Introduction

In comparison with shortwave radiative transfer, where nonlocal effects of multiple scattering are important, longwave radiative transfer is simple because the local thermodynamic equilibrium (LTE) source function (the Planck function) is determined strictly by the local temperature and is a smooth, analytic function of wavenumber. On the other hand, it is more complicated, due to the strong dependence of the absorption coefficient on wavenumber, and its dependence on the pressure and temperature along the optical path. In §8.2–8.3 of this chapter, we concentrate on the more practical aspects of computation of atmospheric irradiances and heating rates which are important for the energy flow. IR remote sensing is not considered, as other fine references are available.

In §8.2.1, we consider the basic equations describing monochromatic transfer of radiation in a slab medium, consisting of purely absorbing (nonscattering) molecules. The necessary averaging of the irradiances over wavenumber and angle to yield quantities relevant for the energy flow poses significant computational problems. These problems are of a “mechanical” nature and have not yet been fully overcome, despite the current availability of super fast computers. Various schemes to solve this problem are discussed, including the brute-force line-by-line methods and the narrowband and widebandmodels. The IR warming (cooling) rate is derived in a wideband context, providing a convenient framework for introducing the important cooling-to-space concept. Modern correlated-k techniques are discussed briefly, and some examples of accurate cooling rates are shown.
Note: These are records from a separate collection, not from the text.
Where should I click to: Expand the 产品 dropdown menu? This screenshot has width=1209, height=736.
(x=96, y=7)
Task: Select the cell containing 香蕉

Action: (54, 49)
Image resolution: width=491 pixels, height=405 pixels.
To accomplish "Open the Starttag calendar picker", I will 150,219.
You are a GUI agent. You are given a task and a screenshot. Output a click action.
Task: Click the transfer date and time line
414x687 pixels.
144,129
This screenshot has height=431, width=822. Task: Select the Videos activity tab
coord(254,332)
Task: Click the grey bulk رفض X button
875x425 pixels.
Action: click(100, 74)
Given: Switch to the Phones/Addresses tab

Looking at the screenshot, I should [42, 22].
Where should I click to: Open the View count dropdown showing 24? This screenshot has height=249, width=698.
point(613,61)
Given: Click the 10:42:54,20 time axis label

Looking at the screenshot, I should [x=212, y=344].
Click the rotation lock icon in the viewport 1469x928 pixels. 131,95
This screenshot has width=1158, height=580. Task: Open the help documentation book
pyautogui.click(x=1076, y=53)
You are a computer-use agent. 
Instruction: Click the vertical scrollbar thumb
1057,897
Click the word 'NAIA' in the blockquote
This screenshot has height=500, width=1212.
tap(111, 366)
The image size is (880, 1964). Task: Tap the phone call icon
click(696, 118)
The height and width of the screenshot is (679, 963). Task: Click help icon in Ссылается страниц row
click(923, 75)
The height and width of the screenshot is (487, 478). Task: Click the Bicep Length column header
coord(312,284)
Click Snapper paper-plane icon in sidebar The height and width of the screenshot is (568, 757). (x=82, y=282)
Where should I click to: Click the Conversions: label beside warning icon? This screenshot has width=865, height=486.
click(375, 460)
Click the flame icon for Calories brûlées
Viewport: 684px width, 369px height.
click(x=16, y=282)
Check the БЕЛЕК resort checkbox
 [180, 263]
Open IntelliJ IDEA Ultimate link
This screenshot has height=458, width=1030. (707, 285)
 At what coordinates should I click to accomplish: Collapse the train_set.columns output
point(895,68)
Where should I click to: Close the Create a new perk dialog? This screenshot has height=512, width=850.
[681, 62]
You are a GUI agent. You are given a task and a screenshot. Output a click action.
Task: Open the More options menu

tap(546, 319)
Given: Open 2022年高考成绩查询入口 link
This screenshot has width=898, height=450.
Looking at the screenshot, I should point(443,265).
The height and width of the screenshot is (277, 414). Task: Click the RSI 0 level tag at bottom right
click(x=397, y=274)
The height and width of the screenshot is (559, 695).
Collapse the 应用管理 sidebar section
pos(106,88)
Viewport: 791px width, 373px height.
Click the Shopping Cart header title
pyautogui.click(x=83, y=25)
Atmospheric particles (cloud droplets, ice particles, and aerosols) add richness and complications to the radiative transfer problem. Here, the uncertainties become greater because of the wide ranges of particle types, shapes, distributions, and optical properties. Ultimately, the problem is so complicated that statistical techniques are needed, since clouds and aerosol distributions are generally not available in the detail needed for conventional radiative transfer computations. Furthermore, even if we were capable of measuring the entire microphysical structure of a particle ensemble, it would change with time, and furthermore would strain even today's computational resources. Nevertheless, classical descriptions of clouds in terms of plane-parallel entities embrace a significant portion of the effects of clouds on climate. Thus we confine our attention to these abstractions of nonexistent (but useful) scenarios. Weighting the clear-sky and cloudy scenarios by the cloud “fractional coverage” is a useful device in constructing 1D models of climate that are still useful today, despite its apparently crude nature.